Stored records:
········
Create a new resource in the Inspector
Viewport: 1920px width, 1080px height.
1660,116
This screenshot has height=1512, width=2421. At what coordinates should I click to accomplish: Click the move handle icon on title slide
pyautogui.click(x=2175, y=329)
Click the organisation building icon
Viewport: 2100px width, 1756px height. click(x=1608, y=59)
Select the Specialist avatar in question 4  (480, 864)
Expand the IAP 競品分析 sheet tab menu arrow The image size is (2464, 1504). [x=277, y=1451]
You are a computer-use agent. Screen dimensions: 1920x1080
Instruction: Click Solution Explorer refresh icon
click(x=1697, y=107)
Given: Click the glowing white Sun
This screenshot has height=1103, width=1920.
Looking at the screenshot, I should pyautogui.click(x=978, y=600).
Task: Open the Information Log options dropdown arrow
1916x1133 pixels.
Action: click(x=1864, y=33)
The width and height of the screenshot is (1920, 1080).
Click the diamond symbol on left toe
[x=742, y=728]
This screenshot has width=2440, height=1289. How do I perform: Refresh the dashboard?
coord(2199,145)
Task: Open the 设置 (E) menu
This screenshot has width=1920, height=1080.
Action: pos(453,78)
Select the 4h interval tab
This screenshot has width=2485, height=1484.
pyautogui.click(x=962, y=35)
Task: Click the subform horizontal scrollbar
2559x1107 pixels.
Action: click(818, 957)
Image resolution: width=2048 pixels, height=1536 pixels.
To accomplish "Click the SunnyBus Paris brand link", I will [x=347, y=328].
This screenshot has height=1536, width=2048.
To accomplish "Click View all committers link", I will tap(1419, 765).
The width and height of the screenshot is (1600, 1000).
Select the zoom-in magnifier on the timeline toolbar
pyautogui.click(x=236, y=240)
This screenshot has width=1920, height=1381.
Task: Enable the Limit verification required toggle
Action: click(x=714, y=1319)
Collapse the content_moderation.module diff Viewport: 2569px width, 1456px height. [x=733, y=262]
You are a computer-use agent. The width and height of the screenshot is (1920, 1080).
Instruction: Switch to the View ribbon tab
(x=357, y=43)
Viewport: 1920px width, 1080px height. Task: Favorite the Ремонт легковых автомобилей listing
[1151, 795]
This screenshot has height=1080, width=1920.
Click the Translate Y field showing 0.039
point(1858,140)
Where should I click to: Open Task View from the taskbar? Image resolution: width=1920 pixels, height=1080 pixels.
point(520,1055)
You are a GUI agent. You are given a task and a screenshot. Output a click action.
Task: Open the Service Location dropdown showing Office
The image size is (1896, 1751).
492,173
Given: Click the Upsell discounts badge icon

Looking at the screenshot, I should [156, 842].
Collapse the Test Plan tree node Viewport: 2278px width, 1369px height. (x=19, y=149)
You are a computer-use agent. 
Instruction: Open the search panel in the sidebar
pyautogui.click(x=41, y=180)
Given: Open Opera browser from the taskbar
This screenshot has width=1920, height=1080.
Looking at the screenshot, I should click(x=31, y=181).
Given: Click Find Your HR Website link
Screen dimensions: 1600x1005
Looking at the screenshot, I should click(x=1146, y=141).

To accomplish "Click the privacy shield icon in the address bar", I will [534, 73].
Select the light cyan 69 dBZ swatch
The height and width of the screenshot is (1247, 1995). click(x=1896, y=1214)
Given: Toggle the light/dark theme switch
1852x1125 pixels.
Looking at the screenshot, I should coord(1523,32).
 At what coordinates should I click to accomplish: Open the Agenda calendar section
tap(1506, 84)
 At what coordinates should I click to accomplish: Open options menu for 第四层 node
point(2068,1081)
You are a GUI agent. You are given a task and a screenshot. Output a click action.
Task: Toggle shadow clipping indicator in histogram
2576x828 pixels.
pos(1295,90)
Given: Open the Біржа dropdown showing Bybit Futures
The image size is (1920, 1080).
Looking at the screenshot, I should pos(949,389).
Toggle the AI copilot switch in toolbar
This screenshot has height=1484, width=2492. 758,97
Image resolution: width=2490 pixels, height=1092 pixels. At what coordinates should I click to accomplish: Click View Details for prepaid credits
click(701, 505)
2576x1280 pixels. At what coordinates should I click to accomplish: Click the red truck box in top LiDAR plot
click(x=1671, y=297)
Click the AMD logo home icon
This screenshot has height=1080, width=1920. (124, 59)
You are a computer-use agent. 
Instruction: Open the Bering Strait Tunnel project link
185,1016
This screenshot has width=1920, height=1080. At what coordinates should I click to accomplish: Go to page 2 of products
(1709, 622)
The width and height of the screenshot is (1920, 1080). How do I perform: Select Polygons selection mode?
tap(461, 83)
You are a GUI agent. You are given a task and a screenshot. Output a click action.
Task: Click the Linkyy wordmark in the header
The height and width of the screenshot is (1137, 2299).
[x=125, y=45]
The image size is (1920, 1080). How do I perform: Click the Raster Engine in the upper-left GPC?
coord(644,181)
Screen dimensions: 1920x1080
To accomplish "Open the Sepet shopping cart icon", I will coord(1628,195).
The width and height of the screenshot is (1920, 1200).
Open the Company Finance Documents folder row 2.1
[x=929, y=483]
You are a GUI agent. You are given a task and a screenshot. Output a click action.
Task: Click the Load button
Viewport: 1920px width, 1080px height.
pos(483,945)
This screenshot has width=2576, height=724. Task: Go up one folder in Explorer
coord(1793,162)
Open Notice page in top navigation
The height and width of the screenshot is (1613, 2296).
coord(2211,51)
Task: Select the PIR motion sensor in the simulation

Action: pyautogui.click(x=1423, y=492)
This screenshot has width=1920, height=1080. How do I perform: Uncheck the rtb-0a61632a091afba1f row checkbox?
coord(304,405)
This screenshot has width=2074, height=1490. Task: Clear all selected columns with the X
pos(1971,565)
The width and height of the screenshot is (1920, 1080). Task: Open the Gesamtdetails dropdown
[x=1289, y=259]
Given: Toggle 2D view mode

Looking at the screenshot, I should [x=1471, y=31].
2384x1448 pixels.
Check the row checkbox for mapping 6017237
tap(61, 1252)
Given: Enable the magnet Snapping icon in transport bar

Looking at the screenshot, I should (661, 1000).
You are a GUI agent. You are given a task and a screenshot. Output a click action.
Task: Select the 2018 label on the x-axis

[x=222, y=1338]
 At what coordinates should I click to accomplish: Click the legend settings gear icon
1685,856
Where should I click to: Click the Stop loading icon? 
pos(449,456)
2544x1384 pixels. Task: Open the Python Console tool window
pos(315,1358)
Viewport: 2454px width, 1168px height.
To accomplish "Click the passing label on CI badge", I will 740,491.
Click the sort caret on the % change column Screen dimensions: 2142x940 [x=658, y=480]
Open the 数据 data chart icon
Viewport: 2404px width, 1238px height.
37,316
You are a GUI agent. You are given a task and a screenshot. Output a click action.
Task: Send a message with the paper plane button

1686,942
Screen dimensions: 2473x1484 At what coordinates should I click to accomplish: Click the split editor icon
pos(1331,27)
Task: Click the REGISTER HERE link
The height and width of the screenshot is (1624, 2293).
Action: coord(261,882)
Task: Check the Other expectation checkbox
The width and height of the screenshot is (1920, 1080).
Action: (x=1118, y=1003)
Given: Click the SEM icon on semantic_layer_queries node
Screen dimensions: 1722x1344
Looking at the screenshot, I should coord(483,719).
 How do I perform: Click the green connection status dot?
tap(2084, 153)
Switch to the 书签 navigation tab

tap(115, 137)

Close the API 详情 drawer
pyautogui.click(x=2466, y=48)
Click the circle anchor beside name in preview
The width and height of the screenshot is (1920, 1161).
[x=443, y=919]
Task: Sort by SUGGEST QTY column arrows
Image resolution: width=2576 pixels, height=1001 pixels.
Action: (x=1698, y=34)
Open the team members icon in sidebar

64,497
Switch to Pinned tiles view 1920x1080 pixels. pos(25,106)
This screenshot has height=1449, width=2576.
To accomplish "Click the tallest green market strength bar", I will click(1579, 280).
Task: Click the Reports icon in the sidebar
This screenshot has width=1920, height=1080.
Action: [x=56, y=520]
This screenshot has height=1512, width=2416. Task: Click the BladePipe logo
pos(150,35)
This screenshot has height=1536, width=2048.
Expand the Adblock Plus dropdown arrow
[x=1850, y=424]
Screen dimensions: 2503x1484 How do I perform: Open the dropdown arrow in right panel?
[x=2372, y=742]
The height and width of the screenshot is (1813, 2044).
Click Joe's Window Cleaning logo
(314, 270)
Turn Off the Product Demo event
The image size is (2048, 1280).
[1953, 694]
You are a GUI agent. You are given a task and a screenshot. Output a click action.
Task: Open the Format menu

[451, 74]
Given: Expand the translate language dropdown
········
▶ [Task statement]
What you return must be the lines above that run from the line with "The width and height of the screenshot is (1600, 1000)." to the line with "You are a computer-use agent. The", inclusive, each copied exactly.

▶ [Exercise output]
The width and height of the screenshot is (1600, 1000).
Select the zoom-in magnifier on the timeline toolbar
pyautogui.click(x=236, y=240)
This screenshot has width=1920, height=1381.
Task: Enable the Limit verification required toggle
Action: click(x=714, y=1319)
Collapse the content_moderation.module diff Viewport: 2569px width, 1456px height. [x=733, y=262]
You are a computer-use agent. The width and height of the screenshot is (1920, 1080).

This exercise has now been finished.